Only a few survivors under the leadership of the acting Kampfgruppe commander (Waffen-Hauptsturmführer Hazner) managed to reach friendly lines after days of deprived marching through swamp and forest.
However by its self-sacrificing actions the Kampfgruppe had achieved a greater victory. The Russian tanks had been all but ready to attack towards the north, however they were instead compelled to turn around and deal with the German Kampfgruppe in their rear. After this they were not sent back for a thrust to the north, but were instead apparently dispatched towards the west.
If the Russians had attacked the comparatively weak southern wing of the 15. Waffen-Gren.Div. der SS with this strong tank support then they would have almost certainly succeeded in achieving a major breakthrough towards Krassnyj. This would have resulted in disastrous consequences for the front of the entire Armee.
The capture of Krassnyj would have cut off 3 divisions that were reliant on the Krassnyj—Ljamony road. The already very difficult withdrawal movement back to the Latvia Position would then only have been made possible by attacking towards the rear.
Waffen-Obersturmbannführer Aperats therefore prevented the Russians’ imminent breakthrough to Krassnyj as a result of his bold and independent decision to attack the enemy in the rear. In this context he brought about a battle-deciding success and significantly contributed to the success of the difficult operation to occupy the Latvia Position.

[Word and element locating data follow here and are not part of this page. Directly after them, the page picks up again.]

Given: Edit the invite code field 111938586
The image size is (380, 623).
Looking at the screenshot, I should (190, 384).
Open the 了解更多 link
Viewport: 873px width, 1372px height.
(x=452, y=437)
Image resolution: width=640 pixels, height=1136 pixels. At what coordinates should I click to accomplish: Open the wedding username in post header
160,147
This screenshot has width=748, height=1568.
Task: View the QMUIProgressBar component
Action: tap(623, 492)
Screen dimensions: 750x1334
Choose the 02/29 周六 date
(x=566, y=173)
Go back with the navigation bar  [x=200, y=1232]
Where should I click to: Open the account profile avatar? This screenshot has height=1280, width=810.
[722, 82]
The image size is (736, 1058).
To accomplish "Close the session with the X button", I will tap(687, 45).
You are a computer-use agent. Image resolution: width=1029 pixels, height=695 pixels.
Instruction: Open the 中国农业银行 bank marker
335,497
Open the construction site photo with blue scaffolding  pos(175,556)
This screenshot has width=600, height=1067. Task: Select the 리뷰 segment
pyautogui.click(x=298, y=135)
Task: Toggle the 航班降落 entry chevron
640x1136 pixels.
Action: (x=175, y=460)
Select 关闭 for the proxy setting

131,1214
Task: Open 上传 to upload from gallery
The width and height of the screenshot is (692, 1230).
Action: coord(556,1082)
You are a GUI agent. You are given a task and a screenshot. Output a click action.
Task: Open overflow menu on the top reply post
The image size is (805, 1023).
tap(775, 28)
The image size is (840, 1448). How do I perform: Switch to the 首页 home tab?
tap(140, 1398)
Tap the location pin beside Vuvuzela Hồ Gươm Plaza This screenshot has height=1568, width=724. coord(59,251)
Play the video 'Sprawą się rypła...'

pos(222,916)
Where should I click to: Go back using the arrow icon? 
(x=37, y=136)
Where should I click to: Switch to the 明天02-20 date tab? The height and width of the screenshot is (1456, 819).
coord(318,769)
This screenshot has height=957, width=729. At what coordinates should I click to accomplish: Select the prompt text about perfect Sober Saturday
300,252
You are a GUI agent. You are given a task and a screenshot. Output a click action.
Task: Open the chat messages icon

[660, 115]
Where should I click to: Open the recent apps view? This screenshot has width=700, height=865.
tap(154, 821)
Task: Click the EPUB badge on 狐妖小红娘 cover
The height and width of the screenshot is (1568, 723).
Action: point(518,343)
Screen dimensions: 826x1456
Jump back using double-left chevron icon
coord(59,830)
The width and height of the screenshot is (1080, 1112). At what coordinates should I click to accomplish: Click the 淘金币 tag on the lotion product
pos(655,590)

His inspiring energy and personal bravery gave moral backbone to his subordinated Latvian and German men, even in desperate situations. His men continued to attack through the difficult terrain under his inspiring leadership despite being cut-off and physically exhausted, and in the process the enemy suffered major reverses wherever they struck.
Waffen-Obersturmbannführer Aperats will live on as a shining model of heroic soldiery in the Latvian Legion.
I hold him as particularly worthy of being posthumously awarded the Knight’s Cross to the Iron Cross.”
The following supplementary details provide further insight into this action:
1.) The partisan resistance mentioned in this document consisted of 2 battalions.
2.) The Russian unit at Peski was in fact an officer candidate unit, and the battle here was fought on the 16.07.1944.
3.) 8 Soviet tanks of the group that attacked at the end were destroyed with Panzerfausts.